» **Provided records**
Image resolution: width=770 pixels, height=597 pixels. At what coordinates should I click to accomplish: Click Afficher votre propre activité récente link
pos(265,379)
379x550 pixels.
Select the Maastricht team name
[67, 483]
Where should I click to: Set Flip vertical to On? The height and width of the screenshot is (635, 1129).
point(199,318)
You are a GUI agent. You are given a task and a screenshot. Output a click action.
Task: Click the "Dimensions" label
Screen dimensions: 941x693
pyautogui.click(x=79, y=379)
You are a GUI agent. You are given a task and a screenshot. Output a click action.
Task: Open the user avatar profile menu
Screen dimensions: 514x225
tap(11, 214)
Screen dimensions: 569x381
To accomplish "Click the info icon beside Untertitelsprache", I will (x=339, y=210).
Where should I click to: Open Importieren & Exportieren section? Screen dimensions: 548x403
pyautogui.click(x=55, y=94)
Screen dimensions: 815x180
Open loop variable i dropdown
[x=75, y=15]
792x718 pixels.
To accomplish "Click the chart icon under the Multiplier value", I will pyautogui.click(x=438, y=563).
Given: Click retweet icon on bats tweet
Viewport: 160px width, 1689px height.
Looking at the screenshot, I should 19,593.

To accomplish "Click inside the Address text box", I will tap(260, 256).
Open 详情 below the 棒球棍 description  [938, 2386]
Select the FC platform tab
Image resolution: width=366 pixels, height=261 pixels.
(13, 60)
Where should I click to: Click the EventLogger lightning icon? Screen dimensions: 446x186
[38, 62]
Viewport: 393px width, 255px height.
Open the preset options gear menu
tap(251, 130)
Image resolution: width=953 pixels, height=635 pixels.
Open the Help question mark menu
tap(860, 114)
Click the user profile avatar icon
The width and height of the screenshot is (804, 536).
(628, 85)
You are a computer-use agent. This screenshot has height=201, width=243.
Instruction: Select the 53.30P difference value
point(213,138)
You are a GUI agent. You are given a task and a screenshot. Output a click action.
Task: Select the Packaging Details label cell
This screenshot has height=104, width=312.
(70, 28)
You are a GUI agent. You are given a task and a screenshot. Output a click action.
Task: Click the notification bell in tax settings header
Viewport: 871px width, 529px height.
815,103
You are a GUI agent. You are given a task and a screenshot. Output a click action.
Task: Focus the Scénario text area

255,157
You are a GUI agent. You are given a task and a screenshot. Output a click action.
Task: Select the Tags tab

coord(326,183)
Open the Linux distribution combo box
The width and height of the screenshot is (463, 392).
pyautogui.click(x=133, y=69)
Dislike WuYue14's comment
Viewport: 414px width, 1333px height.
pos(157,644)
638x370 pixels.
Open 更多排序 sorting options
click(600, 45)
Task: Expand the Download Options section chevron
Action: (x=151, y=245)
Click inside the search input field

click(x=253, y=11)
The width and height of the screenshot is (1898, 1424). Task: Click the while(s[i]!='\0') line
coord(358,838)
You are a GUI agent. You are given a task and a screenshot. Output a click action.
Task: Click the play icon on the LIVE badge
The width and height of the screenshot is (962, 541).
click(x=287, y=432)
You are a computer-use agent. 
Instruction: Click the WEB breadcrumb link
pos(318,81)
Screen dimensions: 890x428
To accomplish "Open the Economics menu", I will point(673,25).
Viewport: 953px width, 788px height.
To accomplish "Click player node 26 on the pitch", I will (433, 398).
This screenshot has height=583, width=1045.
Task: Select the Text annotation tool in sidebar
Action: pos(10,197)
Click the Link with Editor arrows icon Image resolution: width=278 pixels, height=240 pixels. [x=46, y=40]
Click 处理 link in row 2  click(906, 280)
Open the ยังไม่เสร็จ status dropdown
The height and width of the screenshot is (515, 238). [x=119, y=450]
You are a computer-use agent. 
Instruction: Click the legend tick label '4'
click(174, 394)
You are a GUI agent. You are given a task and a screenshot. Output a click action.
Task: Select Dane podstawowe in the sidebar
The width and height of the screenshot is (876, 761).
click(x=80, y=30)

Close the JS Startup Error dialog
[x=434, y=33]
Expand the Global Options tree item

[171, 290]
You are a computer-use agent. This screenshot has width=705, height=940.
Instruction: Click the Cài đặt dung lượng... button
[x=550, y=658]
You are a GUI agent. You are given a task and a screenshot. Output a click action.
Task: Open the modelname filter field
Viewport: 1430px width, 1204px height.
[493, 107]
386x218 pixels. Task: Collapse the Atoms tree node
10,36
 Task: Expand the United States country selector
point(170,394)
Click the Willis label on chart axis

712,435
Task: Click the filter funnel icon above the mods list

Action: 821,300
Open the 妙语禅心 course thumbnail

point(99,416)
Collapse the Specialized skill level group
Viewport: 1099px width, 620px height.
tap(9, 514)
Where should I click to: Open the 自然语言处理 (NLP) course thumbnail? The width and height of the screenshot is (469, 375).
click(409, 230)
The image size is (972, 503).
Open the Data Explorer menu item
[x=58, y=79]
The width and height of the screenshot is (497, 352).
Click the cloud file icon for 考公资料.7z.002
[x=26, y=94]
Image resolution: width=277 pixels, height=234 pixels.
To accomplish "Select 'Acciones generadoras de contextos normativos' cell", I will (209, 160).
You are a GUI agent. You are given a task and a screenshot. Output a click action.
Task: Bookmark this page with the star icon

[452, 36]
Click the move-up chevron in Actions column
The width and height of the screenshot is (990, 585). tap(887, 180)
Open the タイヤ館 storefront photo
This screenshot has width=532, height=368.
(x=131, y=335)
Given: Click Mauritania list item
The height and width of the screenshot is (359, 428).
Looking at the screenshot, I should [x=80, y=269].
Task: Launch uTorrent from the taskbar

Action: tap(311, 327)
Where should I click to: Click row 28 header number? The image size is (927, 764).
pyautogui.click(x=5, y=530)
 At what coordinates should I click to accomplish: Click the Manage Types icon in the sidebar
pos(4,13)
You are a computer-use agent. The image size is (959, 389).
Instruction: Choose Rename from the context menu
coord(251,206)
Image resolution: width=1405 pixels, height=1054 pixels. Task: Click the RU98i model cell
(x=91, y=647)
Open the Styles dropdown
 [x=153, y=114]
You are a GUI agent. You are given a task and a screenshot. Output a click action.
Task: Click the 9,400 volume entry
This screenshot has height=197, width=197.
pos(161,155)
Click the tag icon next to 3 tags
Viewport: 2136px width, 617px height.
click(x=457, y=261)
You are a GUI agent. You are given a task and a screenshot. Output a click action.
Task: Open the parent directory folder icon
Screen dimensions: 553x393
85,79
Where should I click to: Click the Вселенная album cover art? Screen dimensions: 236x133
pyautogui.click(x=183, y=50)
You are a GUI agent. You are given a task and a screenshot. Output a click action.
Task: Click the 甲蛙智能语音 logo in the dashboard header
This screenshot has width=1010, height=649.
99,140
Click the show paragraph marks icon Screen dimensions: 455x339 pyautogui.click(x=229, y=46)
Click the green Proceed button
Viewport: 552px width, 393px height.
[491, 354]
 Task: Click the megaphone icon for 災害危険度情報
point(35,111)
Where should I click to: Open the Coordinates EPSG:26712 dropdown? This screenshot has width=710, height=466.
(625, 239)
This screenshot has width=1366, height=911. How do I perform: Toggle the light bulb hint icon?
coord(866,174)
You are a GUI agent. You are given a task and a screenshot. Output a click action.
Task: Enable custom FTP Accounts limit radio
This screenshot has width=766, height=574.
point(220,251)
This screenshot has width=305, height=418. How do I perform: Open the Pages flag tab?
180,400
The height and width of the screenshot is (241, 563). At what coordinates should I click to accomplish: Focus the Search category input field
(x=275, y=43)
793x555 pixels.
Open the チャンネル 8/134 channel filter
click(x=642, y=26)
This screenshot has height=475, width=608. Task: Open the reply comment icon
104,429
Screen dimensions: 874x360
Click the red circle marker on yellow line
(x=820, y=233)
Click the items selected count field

» **What this task involves**
Could you return the lines in the entries above that contain "user"?

» **Response to the exercise**
Task: Open the user avatar profile menu
Click the user profile avatar icon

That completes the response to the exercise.